PROMPT: Each line that contains the word "screenshot" counts once; give the total for the records below and nothing else.

EXERCISE INPUT:
========
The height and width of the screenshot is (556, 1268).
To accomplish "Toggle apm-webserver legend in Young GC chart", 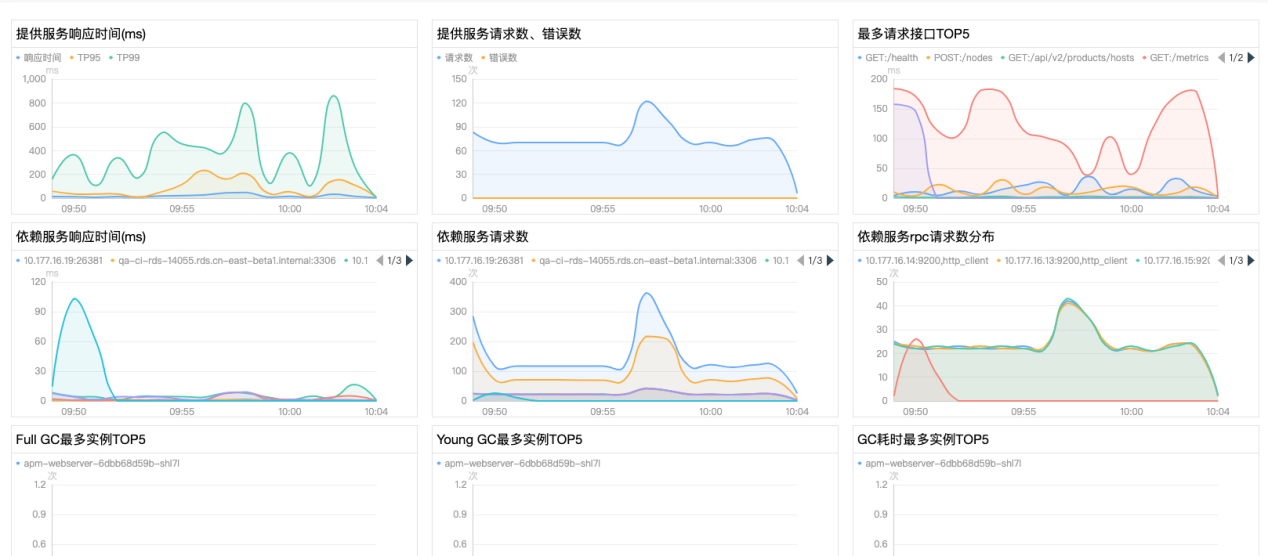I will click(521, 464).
========
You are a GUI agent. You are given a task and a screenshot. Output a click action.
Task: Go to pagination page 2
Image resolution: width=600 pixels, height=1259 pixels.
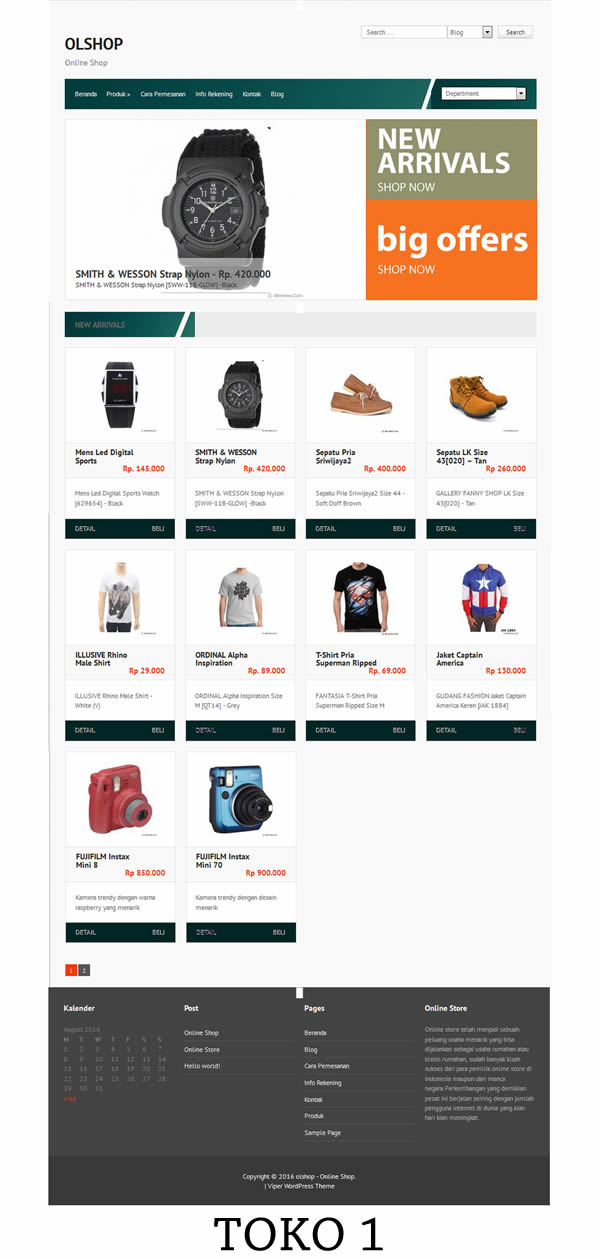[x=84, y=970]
========
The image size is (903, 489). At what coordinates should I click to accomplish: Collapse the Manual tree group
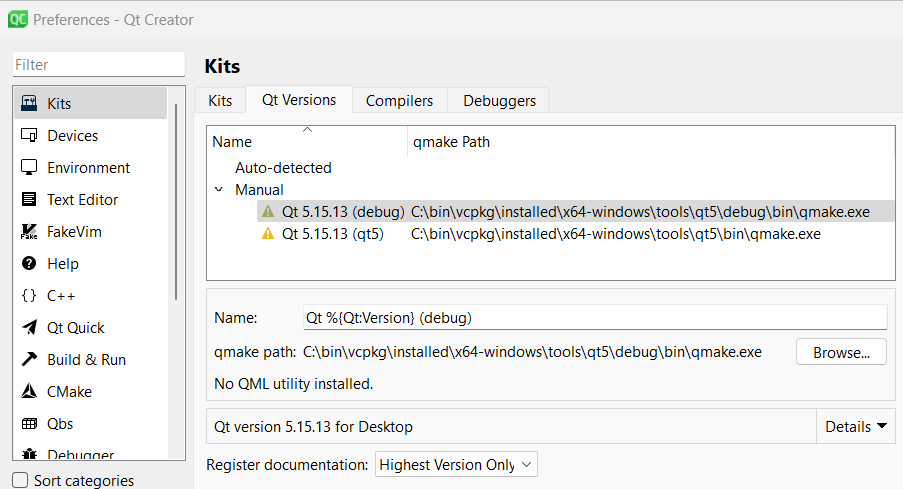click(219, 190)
========
ANSWER BELOW: 2